Your answer is the lines below, exactly, from the one that contains "Click the answer text 11i + 14j − 5k" through the one that contains "You are a computer-use agent. This", both included.

Entries taken from a collection
########
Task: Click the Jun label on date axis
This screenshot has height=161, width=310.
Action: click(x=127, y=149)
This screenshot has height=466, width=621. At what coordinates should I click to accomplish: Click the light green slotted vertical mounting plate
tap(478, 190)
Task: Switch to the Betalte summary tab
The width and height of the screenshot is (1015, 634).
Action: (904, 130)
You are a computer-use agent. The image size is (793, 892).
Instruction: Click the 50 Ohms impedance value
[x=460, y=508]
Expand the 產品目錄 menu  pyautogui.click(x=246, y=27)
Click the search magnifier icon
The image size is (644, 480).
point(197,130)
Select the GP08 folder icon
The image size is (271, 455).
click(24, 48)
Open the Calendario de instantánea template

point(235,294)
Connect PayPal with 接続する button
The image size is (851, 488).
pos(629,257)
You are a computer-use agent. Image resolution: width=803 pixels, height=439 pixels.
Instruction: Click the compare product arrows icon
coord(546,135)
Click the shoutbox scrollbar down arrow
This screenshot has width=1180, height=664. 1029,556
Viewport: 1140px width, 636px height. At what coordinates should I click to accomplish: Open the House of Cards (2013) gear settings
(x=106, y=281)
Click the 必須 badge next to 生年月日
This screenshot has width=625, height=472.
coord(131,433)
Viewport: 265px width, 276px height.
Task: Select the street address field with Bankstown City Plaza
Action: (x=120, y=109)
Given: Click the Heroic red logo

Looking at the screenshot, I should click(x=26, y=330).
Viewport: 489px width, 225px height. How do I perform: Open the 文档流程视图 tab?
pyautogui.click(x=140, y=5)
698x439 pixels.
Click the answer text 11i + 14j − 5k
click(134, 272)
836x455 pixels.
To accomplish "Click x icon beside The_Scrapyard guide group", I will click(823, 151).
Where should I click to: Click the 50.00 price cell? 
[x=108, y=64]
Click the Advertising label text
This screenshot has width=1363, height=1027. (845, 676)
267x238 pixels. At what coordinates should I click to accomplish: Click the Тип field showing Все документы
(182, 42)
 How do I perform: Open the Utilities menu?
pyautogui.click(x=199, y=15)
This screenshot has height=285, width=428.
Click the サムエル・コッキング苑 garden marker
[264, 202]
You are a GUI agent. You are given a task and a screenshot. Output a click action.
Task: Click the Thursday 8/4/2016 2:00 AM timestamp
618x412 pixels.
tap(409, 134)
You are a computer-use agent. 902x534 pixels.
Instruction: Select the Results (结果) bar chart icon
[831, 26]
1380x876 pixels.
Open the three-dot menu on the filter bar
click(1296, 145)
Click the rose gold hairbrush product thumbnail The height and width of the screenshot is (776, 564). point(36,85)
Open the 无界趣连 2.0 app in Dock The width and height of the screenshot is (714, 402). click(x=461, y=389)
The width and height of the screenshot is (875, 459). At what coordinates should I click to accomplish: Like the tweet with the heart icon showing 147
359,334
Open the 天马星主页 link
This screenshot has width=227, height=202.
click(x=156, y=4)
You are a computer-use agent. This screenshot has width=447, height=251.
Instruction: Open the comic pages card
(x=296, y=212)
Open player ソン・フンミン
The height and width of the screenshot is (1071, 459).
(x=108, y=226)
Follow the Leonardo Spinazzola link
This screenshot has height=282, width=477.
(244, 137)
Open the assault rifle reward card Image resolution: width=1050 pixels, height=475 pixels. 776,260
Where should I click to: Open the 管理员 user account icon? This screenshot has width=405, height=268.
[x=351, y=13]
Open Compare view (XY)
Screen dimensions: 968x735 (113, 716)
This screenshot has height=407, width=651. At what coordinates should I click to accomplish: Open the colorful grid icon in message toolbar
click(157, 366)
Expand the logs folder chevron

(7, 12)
########
### Result
Click the answer text 11i + 14j − 5k
click(134, 272)
836x455 pixels.
To accomplish "Click x icon beside The_Scrapyard guide group", I will click(823, 151).
Where should I click to: Click the 50.00 price cell? 
[x=108, y=64]
Click the Advertising label text
This screenshot has width=1363, height=1027. (845, 676)
267x238 pixels. At what coordinates should I click to accomplish: Click the Тип field showing Все документы
(182, 42)
 How do I perform: Open the Utilities menu?
pyautogui.click(x=199, y=15)
This screenshot has height=285, width=428.
Click the サムエル・コッキング苑 garden marker
[264, 202]
You are a GUI agent. You are given a task and a screenshot. Output a click action.
Task: Click the Thursday 8/4/2016 2:00 AM timestamp
618x412 pixels.
tap(409, 134)
You are a computer-use agent. 902x534 pixels.
Instruction: Select the Results (结果) bar chart icon
[831, 26]
1380x876 pixels.
Open the three-dot menu on the filter bar
click(1296, 145)
Click the rose gold hairbrush product thumbnail The height and width of the screenshot is (776, 564). point(36,85)
Open the 无界趣连 2.0 app in Dock The width and height of the screenshot is (714, 402). click(x=461, y=389)
The width and height of the screenshot is (875, 459). At what coordinates should I click to accomplish: Like the tweet with the heart icon showing 147
359,334
Open the 天马星主页 link
This screenshot has width=227, height=202.
click(x=156, y=4)
You are a computer-use agent. This screenshot has width=447, height=251.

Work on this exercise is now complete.